Here it is mounted on my MM3:

I'd like it to be higher up (more above the front), so I'll redo the base, but I really like the way it mounts.

To summarize the pieces:
I used the base and spacer from OhmEye's STL files.
I used the knob from the MTW GLCD mount files.
The front and PCB spacer can be found on thingiverse and github.

Tuesday, January 6, 2015

MendelMax3 - Toolless Z adjustment

On my MendelMax 3, the Z endstop has a really short printed piece and a really long bolt.

The bolt has a phillips head, while all of the rest of the harware on the MendelMax 3 is hex.

After making numerous adjustments (in retrospect, this turns out to be due to my Z axis dropping, but that's another blog post), I wound up stripping the threads in the printed piece.

Rather than just print up another one of the included printed piece, I decided to print a larger piece which would incorporate a metal nut, be closer to the endstop switch, and also allow for toolless adjustment.

I lined up the adjustment screw with the button on the microswitch, which allows the lever to be removed.

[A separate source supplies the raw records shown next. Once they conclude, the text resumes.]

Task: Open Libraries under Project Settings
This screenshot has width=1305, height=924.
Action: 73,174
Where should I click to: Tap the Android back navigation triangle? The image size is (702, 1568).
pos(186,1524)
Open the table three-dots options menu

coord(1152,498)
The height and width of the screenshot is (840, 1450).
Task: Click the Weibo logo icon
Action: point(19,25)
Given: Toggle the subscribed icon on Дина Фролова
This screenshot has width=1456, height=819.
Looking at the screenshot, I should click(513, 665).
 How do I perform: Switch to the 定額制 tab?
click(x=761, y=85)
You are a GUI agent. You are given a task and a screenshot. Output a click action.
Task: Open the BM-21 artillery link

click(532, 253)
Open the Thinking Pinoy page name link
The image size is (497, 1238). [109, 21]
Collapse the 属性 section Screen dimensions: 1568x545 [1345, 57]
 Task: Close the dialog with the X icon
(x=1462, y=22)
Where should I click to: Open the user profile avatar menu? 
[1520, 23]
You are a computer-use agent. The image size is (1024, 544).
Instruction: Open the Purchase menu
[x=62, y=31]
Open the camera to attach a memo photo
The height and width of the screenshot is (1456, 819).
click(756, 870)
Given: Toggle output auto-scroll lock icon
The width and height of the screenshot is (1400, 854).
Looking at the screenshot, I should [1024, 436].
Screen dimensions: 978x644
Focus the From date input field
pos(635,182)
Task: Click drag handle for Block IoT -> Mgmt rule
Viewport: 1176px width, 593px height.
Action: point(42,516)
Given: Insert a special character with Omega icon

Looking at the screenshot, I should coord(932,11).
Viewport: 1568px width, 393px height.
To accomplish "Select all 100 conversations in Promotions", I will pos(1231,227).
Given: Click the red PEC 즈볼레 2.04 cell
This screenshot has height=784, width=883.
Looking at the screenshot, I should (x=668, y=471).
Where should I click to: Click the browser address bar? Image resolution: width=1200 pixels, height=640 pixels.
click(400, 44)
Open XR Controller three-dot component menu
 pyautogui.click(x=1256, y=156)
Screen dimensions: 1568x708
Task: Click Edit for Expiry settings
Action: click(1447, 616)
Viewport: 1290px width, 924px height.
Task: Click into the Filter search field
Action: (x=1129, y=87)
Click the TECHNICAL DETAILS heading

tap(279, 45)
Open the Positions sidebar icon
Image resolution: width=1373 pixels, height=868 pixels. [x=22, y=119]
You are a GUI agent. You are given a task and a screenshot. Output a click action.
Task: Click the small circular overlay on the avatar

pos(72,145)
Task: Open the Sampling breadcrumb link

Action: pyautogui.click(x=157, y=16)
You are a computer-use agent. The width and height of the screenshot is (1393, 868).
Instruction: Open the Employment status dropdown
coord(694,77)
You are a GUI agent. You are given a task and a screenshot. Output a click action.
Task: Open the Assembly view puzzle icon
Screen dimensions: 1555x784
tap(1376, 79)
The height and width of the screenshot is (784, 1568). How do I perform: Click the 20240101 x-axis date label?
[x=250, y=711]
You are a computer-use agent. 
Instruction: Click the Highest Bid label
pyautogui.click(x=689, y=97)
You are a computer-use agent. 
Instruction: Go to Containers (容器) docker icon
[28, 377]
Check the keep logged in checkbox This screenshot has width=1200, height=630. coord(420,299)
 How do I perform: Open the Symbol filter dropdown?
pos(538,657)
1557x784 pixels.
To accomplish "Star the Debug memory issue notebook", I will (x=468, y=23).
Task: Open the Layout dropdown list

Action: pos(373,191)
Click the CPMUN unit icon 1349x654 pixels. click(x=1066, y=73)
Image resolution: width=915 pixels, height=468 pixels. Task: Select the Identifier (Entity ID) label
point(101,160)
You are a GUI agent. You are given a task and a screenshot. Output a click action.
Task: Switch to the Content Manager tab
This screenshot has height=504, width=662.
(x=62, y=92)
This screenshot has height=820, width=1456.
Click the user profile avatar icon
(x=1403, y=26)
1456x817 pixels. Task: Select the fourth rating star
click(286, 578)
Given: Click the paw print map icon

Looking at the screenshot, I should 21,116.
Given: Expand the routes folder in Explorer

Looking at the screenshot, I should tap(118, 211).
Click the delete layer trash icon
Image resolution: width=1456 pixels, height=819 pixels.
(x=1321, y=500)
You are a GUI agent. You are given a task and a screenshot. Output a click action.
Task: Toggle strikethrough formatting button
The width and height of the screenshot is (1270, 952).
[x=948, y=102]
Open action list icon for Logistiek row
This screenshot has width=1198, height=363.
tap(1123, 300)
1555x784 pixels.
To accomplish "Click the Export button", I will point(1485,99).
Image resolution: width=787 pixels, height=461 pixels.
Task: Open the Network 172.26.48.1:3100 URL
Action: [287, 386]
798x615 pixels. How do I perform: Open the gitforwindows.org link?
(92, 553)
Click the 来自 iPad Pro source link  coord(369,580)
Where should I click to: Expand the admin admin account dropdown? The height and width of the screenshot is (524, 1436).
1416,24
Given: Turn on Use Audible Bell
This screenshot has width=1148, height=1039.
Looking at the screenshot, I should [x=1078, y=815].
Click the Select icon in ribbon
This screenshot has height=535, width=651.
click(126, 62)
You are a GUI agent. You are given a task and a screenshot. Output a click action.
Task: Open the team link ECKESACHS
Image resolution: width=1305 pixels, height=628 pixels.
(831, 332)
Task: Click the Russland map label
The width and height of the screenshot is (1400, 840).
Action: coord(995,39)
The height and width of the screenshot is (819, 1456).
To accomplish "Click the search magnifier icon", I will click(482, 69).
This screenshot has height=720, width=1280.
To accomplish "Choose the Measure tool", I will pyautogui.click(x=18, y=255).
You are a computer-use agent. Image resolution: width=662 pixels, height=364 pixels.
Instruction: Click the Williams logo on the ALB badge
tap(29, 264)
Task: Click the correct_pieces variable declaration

You can remove the lever by squeezing the end together:

Here are the parts (after printing, I lengthened the main piece by an additional 5mm):

The knob is a press fit ont the end of the bolt. I used a hexagon rather than a circle because the hexagon is more dimensionally accurate (See this article for a detailed discussion). I cheated and just use a six-sided piece, since the inner hexagon is what actually turns the bolt.

Bolt pressed into the knob: 

Here's the nut pressed into the bottom. I also filed the rim off the bolt so that the bottom of the bolt is relatively flat.

Here's everything assembled together. You could also use a locking lever from my Toolless Levelling post, instead of a spring.

Here it is installed (this is the tweaked version which is 5mm lower than the ones pictured above):

You can find my FreeCAD and STL files here.

Monday, January 5, 2015

MendelMax3 - Toolless levelling

My new MendelMax 3 uses a 3 point levelling system. There is a fixed screw at the back, and two adjustable screws at the front.

Once you get the levelling screw adjusted correctly, you tighten the lock nut to keep the adjustable screw in place.

With the full covers on, I find it practically impossible to get my fat fingers to hold an allen wrench to adjust the screw and also hold an 8mm wrench to tweak the locking nut.

Here's a photo of the adjustment screw (the screw on the left holds the bracket in place, and the screw on the right is the adjustment screw):

I decided to print up a knob which I could put on the end of the M5 bolt to allow rotating the nut by hand, and I made a locking lever which allows the nut to be controlled.
The black piece on the left is the locking lever, and the piece on the right goes onto the end of the bolt:

Here they are installed onto the nut and bolt. I find that channel lock pliers make installing press fit parts a bit easier.

The M5 bolt has a "cup" or rim around the edge, so I normally file that off and make the end of the bolt flat or slightly rounded. Doing this will also help to prevent the rim from scraping through the kapton on the heater. Screw the bolt into the locking lever until it just starts to come through:

Now thread the bolt into the bed. Once you've engaged the threads try moving the locking lever counter-clockwise. If it doesn't snug up, then you'll need to mark the nut, remove it, and rotate it to a new position and try again. In my case I tried several other positions and wound up back where I started, but from removing and reinserting the nut, it seated itself a bit better. The locking lever is shown in the unlocked position below.

 Here we see the lever in the locked position, and in my case the bolt head just clears the mounted plate. Looking at this photo again, I think I can make the adjustment head larger in diameter (hmm. maybe not - at least not without support. I may try a hex head bolt instead, instead of the SHCS)

You can find my FreeCAD and STL files here.